One of the issues that arise from the above provisions is that Article 9(2) requires the parties to the contract to know and understand usages that are incorporated into the contract as custom. But in practices, in many fields of international trade there exist certain accepted usages that are observed and applied to contract of the type involved in the particular trade concerned with such business, in spite of possible ignorance of the particular merchants or their inclusion of such usages in the contracts.
While Article 9 of the convention makes reference to established practices between the parties and also to trade usages which acquire a sense of generality, the UNIDROIT principles refers to practices and usages agreed upon by the parties to the contract. As per this Article, the parties are bound by usage that is widely known to and regularly observed in international trade by the parties in the [page 74] particular trade concerned except when the application of such a usage would be unreasonable. The only criteria that UNIDROIT Principles adopt are that the application of the usage must not be unreasonable. However it does not require the parties to the contract to know or ought to have known the applicable usage. This is because, the UNIDROIT Principles adopts an approach in which the usage that are widely known and observed in trade acquire juridical value independently of the degree of knowledge of the parties to the contract, due to the wide observance of such usages, knowledge of them is presumed by the participants in international trade.

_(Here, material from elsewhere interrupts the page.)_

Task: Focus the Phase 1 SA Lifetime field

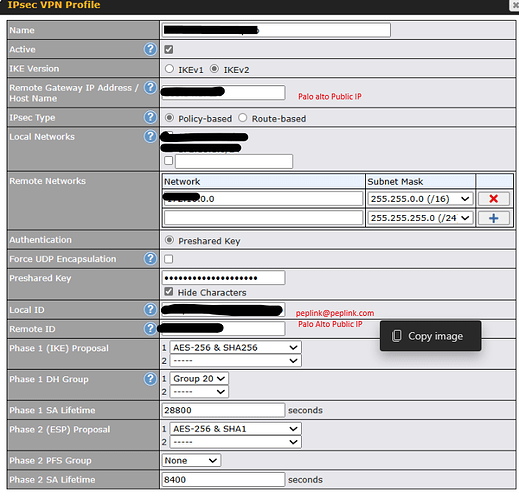Action: pyautogui.click(x=223, y=410)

Furthermore Article 9 of CISG envisages that the adoption of usages will be only observed in international trade and not domestic. This narrow view is better interpreted under the provision of UNIDROIT Principles, where the usage is not defined as such and what is required is that the application of usages should be only reasonable. Thus it can be said that UNIDROIT Principles work together with the CISG thus helping to interpret and supplement the provision of the usages to a great extent.
4.3 Fundamental breach
Fundamental breach is one of the areas that are used by the parties' in a contract in order to avoid the contract. Article 25 of the CISG deals with fundamental breach which states that 'a breach is fundamental if it result in such detriment to the other party as substantially to deprive him of what he is entitled to expect under the contract, unless the party in breach did not foresee and a reasonable person of the same kind in the same circumstance would nor have foreseen such a result'.
One of the problems with this definition is that it does not define what is detrimental as whether it requires actual injury or loss or it refers only to material loss or to intangible loss as well. Also interpretation of terms like substantial deprivation and foreseeability leads to difficulties in providing a proper interpretation of the convention. However in these areas of gaps left by CISG, Chapter 7 of the UNIDROIT Principles provide a more express guideline regarding the factors determining fundamental non performance. The UNIDROIT Principles take into account the reasons whether the non performance is intentional or the non performance gives the aggrieved party reason to believe that it cannot rely on the other party's future performance or the non performing party will suffer disproportionate loss as a result of the preparation or performance if the contract is terminated. It can be said that considering the nature of the provisions of the [page 75] principles it can be regarded as international character and as it corresponds to similar provisions or general principles underlying the CISG, supplementing the convention.
4.4 Specific performance
One of the remedies available to the innocent party in a contract is specific performance. Under the CISG Articles 28, 46 and 62 deals with specific performance. However when compared with similar provision in UNIDROIT Principles, it may be seen that the provisions CISG seems to be have narrow interpretation. In general both the instruments adopt the principle of contractual performance of the parties' obligations, which is embodied in counterpart rules regarding the right of the obligee to require specific performance by the obligor. However in the convention the right of a party to require performance by the other party makes separate but similarly balanced provisions for a seller and a buyer in an international sales contract. The UNIDROIT Principles in its provisions of the right of the obligee to require performance by the obligor has a more detailed and coherent set of regulations and they make a clear distinction between performance of monetary and non-monetary obligations. Again rather than treating the specific performance as a discretionary remedy as in the convention, the UNIDROIT Principles provide several exceptions to the general rule on the obligee's right to require performance of non-monetary obligations based on the principle of reasonableness that is a principle of the convention. Even the Principles in including Article 7.2.4 covers a wider area than convention by including provisions of judicial sanction to ensure compliance which has no counter part in the convention and in that sense it is worth to find that principles share a common general criteria with the convention and hence its wider armpit is sure to supplement the convention.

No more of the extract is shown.